Heston has seen many instances where SLS builds student confidence. She cites the example of a second-career student who completed a scenario of a patient who developed heart failure. In her clinical experience the next day, the student had an almost identical scenario —a patient with signs and symptoms of heart failure. She assessed the patient and alerted the team to the problem so that quick action could be taken. Without the simulation experience, the student might not have had the confidence to speak up to experienced staff and effectively articulate the problem, says Heston. “She absolutely changed the path of that patient.”
“This is the kind of learning that today’s students want,” Heston adds. “They want learning that captures what they need to know. SLS is a powerful tool that keeps them engaged.”
Making Full Use of SLS
Heston says a major benefit of SLS is its focus on evidence-based practice. “That’s where we need to be in nursing and nursing education.”
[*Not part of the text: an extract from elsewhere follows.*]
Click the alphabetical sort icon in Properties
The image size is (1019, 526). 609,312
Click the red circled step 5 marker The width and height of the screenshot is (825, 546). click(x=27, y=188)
Another significant benefit is SLS’s electronic health record (EHR). “That’s the number one reason why we went with SLS,” says Heston. “It allows students to do bedside charting as they do in the hospital and gives them the foundation of how to chart correctly.” She says the generic format is “very similar” to the proprietary software students use in the hospital. “They can then translate that knowledge into any setting they find themselves in. Our students are entering the workforce very well prepared because of this tool.”
When Heston asked faculty for feedback about SLS, they listed several components they find particularly valuable, including the Concept Map Tool. “It is very realistic. It’s what we see in our community,” says Heston. The faculty members also like components such as Scripting, Participant Guide, and Reports.
Other valued features include Quality and Safety Education for Nurses (QSEN)-based Performance Checklists, Quizzes and Activities, the interprofessional component, and journaling. “Journaling helps our students engage in reflective practice,” she says.
Heston says SLS has benefits beyond its daily use. “When we have to demonstrate to our accreditors how we are meeting the QSEN competencies, we can use SLS to capture all of those concepts very clearly, measure them, show how the students engages in them, and how they are evaluated based on those competencies,” she says. “That’s really important right now in nursing education.”
Energizing Sim Days
In addition to simulations during individual coursework, SFCC takes simulation to the next level by hosting a two-day Mega SIM Experience, held about three weeks into each semester. Both registered nurse and practical nurse faculty participate, and teams are composed of students from each year and program. The first Mega SIM Days included 85 students.
“The unexpected and very powerful thing that happened that day was the peer mentoring that went on,” says Heston. “It was so collaborative. You could see the compassion between students; they took care of each other.” The experience helped build relationships, supporting the school’s existing mentor program.
Continuing to Grow
When looking to the future, Heston says faculty “want to continue to grow and learn about every available option and tool.” Instructors are also mentoring each other to enhance their ability to run a scenario and take full advantage of SLS tools and resources.
She also envisions that benefits to students will continue to grow as well, and sums up by saying, “SLS provides learning opportunities, reinforces difficult concepts, and allows students to practice skills and techniques related to communication, teamwork, and delegation.”